◆ GIVEN PROBLEM A
Decide whether each statement below agrees with the blog post, answering yes or no and quoting the words of the text that settle it: (i) Knightmare was aired for CITV; (ii) ADSL stands for Asymmetric Digital Subscriber Line; (iii) the skills of ADSL are taught in the official driving test.

◆ ARTICLE
---------------
Sunday, February 27, 2005

 

The Sunday Saviour

It's that time again. Please, enter, sit down on these here pews and gather your thoughts as we once again praise be the men and women who have lived, strived and survived to bring a little corner of heaven into our *This bit must be spoken like the Emperor in Star Wars* pitiful little lives.

Remember, marks out of ten is what we be needing..

This week:

Prayer No.2: Hugo Myatt





You may not be familiar with the name, more the mean and moody visage.

He was the presenter, nay the dungeon keeper of the much loved and sorely missed 'Knightmare'.

By doing this he helped to support and promote the whole 'Dungeons & Dragons', 'Swords & Sorcery' ethos to a wider and younger audience as it was aired for CITV.

Through his work was heralded the first type of interactive computer generated style of television programme.

I say 'computer generated'...

...What I mean is it was a bunch of kids standing infront of a blue chromakey background.

But back in the day, wasn't it so real?

So real you could almost go back into the labyrinth and solve all of those puzzles again?

Meet all of those friendly and scary characters, your foes and friends and those huge huge spiders that slowly approached you if you didn't get out in the nick of time?

You and your friends.. in the dark, near the shadows...

...Those shadows which whisper and have yellow blinking eyes...

...Think you could go back into the 'Knightmare' again?...



Caution team...

"Thank you Hugo. B + C x".

Thursday, February 24, 2005

 

ADSL: Premium Driver Qualification

Consonant reader,

ADSL. It stands for Advanced Driving Skills Licence.

You were never taught them in your 'official' driving test, because, really they're the sort of things you have to chalk up to pure experience on the road.

Driving with one hand is probably the first move towards gaining your ADSL. That casual pose where one hand is elsewhere, scratching something or maybe someone, whilst the other hand grips the steering wheel nervously.

Soon that cautious hand relaxes after a few more drives, and ends up not as a white- knuckled, just a hooked thumb gripped at the bottom of the wheel.

At this stage you have reached the first stage of ADSL. And you probably didn't even know it. Well done.

Advances in this discipline will now vary from;

- changing gear with the wrong hand whilst eating haribo tangfastics

- changing a tape/ CD in the pitch black

- leaning down into the passenger footwell to grab a bottle of coke you'd just bought from a petrol station; but you'd braked a mile ago and it shot forward of the passenger seat disappearing into the void.. and now its suddenly become the most sought after drink in the world.

- drinking the coke afterwards in heavily congested traffic where you have to switch lanes, reduce and increase car speed; demanding complex gear changes and constant changes in peripheral vision


Of course, there are too many to mention but each action is noted down as further progress into the study of ADSL.
---------------
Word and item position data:
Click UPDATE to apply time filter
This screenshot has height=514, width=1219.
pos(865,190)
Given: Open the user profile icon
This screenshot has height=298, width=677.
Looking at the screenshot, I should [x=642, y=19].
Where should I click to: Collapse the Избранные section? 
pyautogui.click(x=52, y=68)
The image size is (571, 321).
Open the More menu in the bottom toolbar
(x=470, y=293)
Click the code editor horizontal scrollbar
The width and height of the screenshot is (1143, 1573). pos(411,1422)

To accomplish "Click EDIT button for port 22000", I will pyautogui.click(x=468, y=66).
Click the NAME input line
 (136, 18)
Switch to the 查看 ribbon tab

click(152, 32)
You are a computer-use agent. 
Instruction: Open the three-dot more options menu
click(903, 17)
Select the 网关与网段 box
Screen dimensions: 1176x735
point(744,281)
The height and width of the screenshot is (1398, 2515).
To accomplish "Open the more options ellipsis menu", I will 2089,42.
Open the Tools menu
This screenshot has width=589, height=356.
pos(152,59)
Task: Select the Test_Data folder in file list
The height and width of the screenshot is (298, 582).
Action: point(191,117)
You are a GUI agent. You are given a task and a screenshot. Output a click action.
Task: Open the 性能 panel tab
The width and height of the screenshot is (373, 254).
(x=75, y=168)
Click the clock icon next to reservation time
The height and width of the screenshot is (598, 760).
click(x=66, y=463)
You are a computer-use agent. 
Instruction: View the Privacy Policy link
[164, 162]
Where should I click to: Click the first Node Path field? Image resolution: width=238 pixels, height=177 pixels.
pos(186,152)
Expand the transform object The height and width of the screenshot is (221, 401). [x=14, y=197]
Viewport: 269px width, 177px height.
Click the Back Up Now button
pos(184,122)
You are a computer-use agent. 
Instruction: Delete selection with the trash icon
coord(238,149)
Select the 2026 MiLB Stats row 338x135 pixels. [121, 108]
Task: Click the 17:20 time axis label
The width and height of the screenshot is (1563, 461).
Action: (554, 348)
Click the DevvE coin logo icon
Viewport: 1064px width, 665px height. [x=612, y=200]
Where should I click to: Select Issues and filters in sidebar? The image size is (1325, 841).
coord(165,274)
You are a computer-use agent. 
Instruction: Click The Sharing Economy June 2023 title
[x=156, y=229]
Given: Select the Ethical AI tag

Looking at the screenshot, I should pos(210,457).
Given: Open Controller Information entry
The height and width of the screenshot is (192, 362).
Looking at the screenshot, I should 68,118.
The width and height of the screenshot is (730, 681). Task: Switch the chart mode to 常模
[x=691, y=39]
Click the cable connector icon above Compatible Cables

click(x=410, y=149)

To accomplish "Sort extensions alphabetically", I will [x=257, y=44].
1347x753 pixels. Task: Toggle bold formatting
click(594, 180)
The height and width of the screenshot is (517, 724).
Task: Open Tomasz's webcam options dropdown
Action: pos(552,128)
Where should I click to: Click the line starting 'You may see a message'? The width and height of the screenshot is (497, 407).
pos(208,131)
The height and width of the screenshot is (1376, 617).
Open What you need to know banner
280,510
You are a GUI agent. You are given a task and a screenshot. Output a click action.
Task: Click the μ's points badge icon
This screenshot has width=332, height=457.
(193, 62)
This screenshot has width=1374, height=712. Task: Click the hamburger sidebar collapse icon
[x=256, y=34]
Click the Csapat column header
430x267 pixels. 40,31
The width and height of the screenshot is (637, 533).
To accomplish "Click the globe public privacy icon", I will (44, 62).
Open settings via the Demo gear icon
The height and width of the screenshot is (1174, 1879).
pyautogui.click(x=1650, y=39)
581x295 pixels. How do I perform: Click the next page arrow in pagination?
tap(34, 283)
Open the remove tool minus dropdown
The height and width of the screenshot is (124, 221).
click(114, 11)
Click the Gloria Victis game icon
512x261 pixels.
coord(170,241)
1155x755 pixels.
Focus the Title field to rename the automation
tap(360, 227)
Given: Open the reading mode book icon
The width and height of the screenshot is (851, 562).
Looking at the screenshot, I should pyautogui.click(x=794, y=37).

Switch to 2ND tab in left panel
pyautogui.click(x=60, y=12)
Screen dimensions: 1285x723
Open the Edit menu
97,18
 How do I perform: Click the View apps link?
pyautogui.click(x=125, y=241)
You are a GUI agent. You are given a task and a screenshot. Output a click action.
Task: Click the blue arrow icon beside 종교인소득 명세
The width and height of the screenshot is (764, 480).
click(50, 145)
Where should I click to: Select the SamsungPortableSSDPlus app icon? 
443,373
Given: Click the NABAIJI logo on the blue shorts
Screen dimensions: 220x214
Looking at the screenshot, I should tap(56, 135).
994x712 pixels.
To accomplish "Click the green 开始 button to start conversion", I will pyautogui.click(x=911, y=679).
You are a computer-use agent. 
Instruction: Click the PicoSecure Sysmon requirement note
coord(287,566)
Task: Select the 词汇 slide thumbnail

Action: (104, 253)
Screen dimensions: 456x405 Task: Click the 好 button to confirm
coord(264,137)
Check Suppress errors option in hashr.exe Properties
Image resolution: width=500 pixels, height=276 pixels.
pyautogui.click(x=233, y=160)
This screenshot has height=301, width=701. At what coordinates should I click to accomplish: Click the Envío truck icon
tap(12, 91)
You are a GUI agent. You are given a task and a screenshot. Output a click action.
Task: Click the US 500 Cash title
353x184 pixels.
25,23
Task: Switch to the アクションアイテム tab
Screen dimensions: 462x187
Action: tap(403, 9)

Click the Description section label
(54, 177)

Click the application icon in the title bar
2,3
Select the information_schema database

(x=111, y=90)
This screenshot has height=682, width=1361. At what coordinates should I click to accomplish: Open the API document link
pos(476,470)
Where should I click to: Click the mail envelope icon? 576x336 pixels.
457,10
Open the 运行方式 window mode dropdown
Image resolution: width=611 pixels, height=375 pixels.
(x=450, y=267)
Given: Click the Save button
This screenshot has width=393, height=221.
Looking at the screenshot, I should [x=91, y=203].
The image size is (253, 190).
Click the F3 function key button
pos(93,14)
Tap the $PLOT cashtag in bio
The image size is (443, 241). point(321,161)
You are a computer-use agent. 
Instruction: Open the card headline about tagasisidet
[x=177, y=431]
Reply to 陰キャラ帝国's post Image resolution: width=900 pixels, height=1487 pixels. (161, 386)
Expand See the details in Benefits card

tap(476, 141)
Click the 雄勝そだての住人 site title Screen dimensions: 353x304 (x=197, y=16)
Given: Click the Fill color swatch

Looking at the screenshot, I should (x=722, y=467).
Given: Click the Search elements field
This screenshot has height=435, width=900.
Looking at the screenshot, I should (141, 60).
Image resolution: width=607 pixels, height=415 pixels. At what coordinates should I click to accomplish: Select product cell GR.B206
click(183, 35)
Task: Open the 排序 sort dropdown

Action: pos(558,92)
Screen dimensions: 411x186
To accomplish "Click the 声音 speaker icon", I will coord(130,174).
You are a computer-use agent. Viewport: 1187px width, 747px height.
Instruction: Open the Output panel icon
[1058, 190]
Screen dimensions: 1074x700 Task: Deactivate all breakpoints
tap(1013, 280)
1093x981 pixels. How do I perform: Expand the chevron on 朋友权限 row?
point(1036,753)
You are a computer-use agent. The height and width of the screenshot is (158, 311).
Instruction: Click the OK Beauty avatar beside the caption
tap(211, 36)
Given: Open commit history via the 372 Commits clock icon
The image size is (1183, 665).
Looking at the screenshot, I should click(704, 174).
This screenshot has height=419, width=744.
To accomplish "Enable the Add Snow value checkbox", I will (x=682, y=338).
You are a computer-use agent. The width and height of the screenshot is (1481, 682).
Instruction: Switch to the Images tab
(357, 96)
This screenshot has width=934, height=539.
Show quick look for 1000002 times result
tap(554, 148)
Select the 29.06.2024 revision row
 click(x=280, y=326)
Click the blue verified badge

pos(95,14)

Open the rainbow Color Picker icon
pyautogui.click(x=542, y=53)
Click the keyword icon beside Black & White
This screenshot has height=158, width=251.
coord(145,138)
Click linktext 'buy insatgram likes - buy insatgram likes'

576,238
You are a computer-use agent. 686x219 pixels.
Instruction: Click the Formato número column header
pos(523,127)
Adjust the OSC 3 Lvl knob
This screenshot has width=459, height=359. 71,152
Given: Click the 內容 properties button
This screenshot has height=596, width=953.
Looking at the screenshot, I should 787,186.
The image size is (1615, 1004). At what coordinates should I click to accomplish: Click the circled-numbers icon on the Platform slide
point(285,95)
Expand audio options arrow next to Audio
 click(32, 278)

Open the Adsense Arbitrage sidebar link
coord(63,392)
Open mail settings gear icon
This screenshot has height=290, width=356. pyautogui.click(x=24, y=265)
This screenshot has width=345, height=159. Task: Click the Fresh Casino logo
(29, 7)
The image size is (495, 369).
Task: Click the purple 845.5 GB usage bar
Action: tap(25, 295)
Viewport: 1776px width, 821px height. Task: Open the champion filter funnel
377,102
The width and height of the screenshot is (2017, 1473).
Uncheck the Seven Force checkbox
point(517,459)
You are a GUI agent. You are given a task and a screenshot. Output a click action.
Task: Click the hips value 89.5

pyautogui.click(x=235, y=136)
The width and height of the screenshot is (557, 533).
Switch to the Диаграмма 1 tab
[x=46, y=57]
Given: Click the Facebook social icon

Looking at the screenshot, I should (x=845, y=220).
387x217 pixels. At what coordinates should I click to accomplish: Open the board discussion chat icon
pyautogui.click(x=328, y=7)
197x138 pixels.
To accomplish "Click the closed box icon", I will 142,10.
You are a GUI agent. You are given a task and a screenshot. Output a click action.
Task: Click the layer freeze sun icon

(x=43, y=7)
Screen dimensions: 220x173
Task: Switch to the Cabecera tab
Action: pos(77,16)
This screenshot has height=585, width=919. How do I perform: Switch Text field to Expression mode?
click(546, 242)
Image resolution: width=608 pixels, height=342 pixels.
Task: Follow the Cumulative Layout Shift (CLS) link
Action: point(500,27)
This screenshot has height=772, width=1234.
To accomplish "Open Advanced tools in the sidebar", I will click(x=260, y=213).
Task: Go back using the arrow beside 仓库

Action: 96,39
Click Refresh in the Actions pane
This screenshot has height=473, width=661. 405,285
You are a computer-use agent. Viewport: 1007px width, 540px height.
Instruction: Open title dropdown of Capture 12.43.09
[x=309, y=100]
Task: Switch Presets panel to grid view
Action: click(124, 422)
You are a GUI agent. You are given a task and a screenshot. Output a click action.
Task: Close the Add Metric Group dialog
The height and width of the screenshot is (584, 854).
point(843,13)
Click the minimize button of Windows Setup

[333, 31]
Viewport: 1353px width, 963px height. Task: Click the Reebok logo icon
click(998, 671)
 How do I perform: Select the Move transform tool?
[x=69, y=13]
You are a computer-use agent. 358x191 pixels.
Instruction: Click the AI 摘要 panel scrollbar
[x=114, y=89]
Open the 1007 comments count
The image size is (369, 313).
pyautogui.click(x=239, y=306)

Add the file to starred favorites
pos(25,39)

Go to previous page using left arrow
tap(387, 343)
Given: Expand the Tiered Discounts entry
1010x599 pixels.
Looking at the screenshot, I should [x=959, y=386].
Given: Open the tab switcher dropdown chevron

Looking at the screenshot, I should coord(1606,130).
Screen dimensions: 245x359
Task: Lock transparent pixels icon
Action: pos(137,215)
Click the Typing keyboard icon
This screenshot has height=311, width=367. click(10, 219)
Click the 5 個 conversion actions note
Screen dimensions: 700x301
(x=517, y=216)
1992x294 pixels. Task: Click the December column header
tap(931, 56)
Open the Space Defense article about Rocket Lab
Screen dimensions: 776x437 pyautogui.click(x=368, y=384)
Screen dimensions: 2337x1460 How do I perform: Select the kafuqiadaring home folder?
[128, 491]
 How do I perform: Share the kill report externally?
---------------
◆ GIVEN PROBLEM B
In the records, rewrite the lines from the line with "Screen dimensions: 411x186" to the line with "pyautogui.click(x=542, y=53)", replacing "Instruction" with "Goal" and leaving everything else unchanged. Give only those lines.

◆ FULL SOLUTION A
(i) Yes: "as it was aired for CITV."
(ii) No: "It stands for Advanced Driving Skills Licence."
(iii) No: "You were never taught them in your 'official' driving test"

◆ FULL SOLUTION B
Screen dimensions: 411x186
To accomplish "Click the 声音 speaker icon", I will coord(130,174).
You are a computer-use agent. Viewport: 1187px width, 747px height.
Goal: Open the Output panel icon
[1058, 190]
Screen dimensions: 1074x700 Task: Deactivate all breakpoints
tap(1013, 280)
1093x981 pixels. How do I perform: Expand the chevron on 朋友权限 row?
point(1036,753)
You are a computer-use agent. The height and width of the screenshot is (158, 311).
Goal: Click the OK Beauty avatar beside the caption
tap(211, 36)
Given: Open commit history via the 372 Commits clock icon
The image size is (1183, 665).
Looking at the screenshot, I should click(704, 174).
This screenshot has height=419, width=744.
To accomplish "Enable the Add Snow value checkbox", I will (x=682, y=338).
You are a computer-use agent. The width and height of the screenshot is (1481, 682).
Goal: Switch to the Images tab
(357, 96)
This screenshot has width=934, height=539.
Show quick look for 1000002 times result
tap(554, 148)
Select the 29.06.2024 revision row
 click(x=280, y=326)
Click the blue verified badge

pos(95,14)

Open the rainbow Color Picker icon
pyautogui.click(x=542, y=53)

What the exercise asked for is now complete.